El Festival Santiago a Mil responde al contexto crítico de la pandemia. En primerísimo lugar, es una proposición curatorial que se articula a partir de las limitantes y protocolos pertinentes. Por supuesto, el desasosiego ante la actual crisis ha definido mucho nuestros intercambios y cualquier idea o alternativa sobre el cómo estar juntos otra vez. Creo que el 2020 ha definido o (des)dibujado un horizonte mediado por la tecnología y las estrategias de escucha. Me atrae muchísimo la organización del festival, la respuesta sensible que da a tanta angustia, las estrategias ficcionales y de presentación que propone.

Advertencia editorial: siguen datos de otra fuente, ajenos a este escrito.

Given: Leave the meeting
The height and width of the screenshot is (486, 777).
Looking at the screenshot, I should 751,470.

Agradezco a Cecilia Kuska, a quien conocí en el Havana Art Weekend, a propósito de una colaboración con Baladita Tropical, y a la curadora Gretel Medina, por proponer un diálogo con mi trabajo para la ruta de #MujeresCreando, en la que se encuentra programada No soy unicornio.

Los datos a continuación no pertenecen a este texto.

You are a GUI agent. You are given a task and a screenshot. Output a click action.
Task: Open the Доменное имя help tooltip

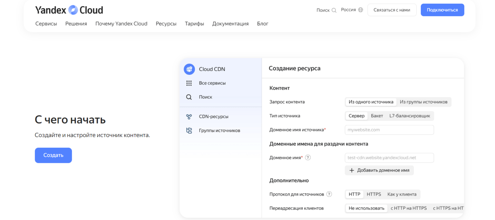(x=308, y=157)
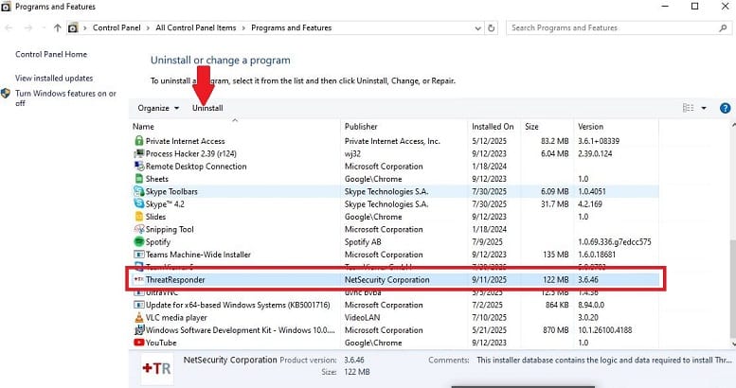Click the Private Internet Access icon

point(138,141)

A su vez, en nuestro país se viven días de mucha tensión política por la incapacidad de diálogo del gobierno. Hay un estallido ligado al Movimiento San Isidro y el 27N que ha sacudido muchas zonas sensibles de lo político, ha despertado solidaridad y civismo. No soy unicornio está atravesada por preguntas sobre la libertad y los derechos, la pensé como un manifiesto, entre aquellas noticias de la tracción animal, los derechos LGTBIQ y la urgencia de una Ley Integral Contra la Violencia de Género. Obviamente, esta reescritura no guarda relación directa con los hechos sucedidos en los últimos meses, hurga, desde mi cuerpo, en ciertas angustias que tienen que ver con el sistema heteropatriarcal, la censura y la violencia de género.